Se levantó, y yo seguí su ejemplo; antes de salir, nos estrechamos la mano una vez más.

–Caminaría diez mil millas –afirmó–; andaría hasta caer muerto para devolverle este dinero. Si consigo hacerlo, y encuentro a mi Emily, me daré por satisfecho. Y si no la encuentro, tal vez algún día llegue a sus oídos que su tío, que tanto la amaba, no dejó de buscarla hasta que la muerte se lo llevó; y si la conozco bien, sé que esto bastará para que ella regrese finalmente a casa.

Cuando salimos a la gélida noche, vi cómo huía de nosotros la solitaria figura. Me apresuré a entretener al señor Peggotty con algún pretexto, y le di conversación hasta que ella se alejó.

Me habló de una posada en la carretera de Dover, donde encontraría una habitación limpia y sencilla para pasar la noche. Le acompañé más allá del puente de Westminster, y nos despedimos a orillas del Surrey. En mi imaginación, todo pareció guardar silencio por respeto a él, cuando reemprendió su viaje solitario a través de la nieve.

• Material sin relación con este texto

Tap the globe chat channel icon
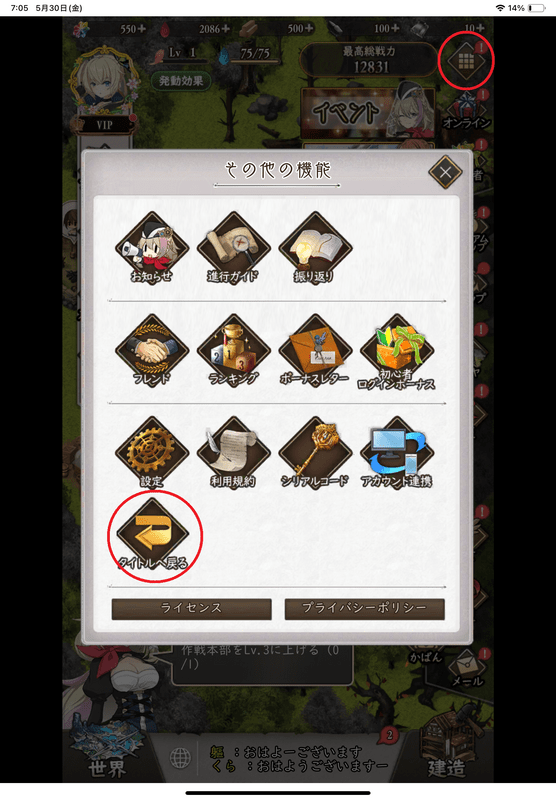 click(180, 758)
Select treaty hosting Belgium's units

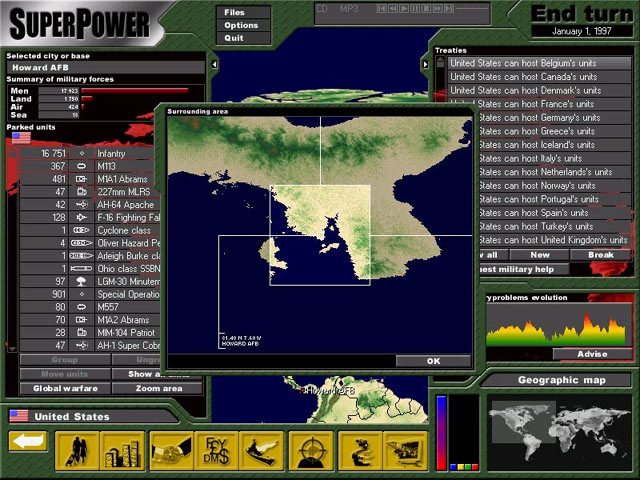tap(538, 62)
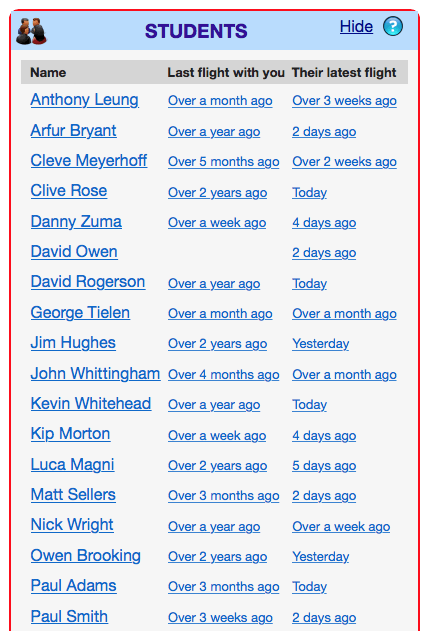View George Tielen's last flight with you
This screenshot has width=433, height=631.
(x=220, y=313)
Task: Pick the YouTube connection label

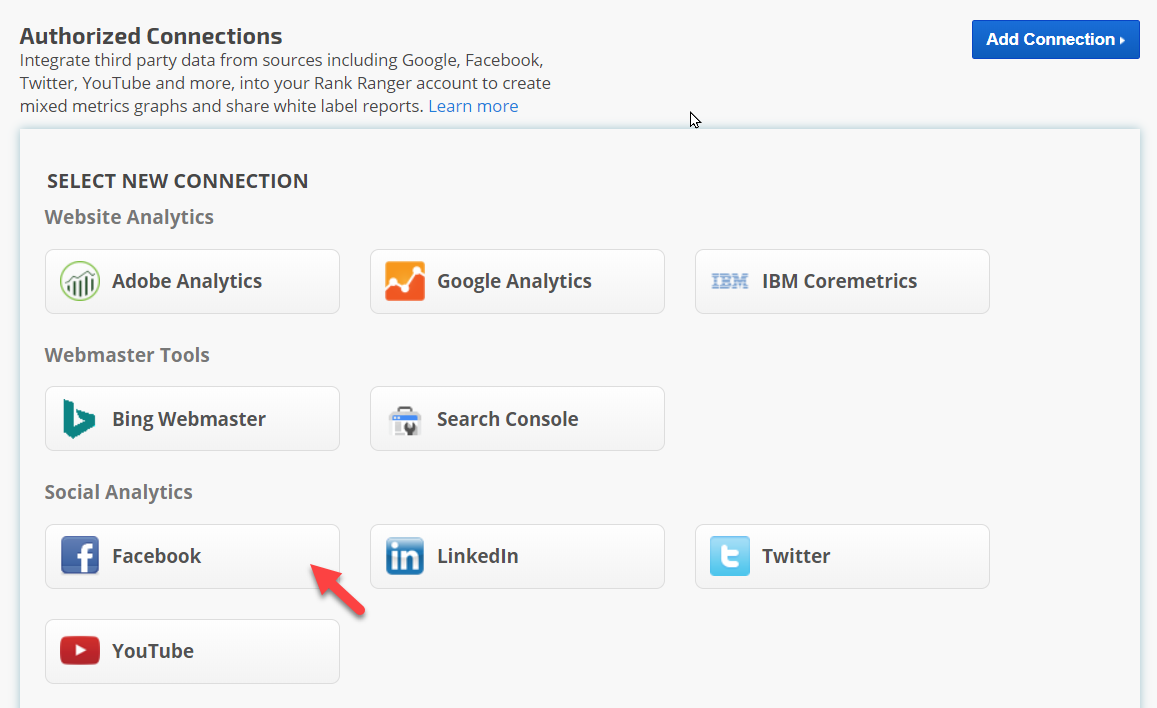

Regresé al patio de caballerizas de La Cruz de Oro y, conmovido por el recuerdo de aquel rostro, lo busqué por todas partes. No estaba allí. La nieve había borrado las huellas recientes de nuestros pasos; sólo podían verse mis últimas pisadas, e incluso éstas parecían desaparecer (¡nevaba tanto!) cuando miraba hacia atrás, por encima de mi hombro.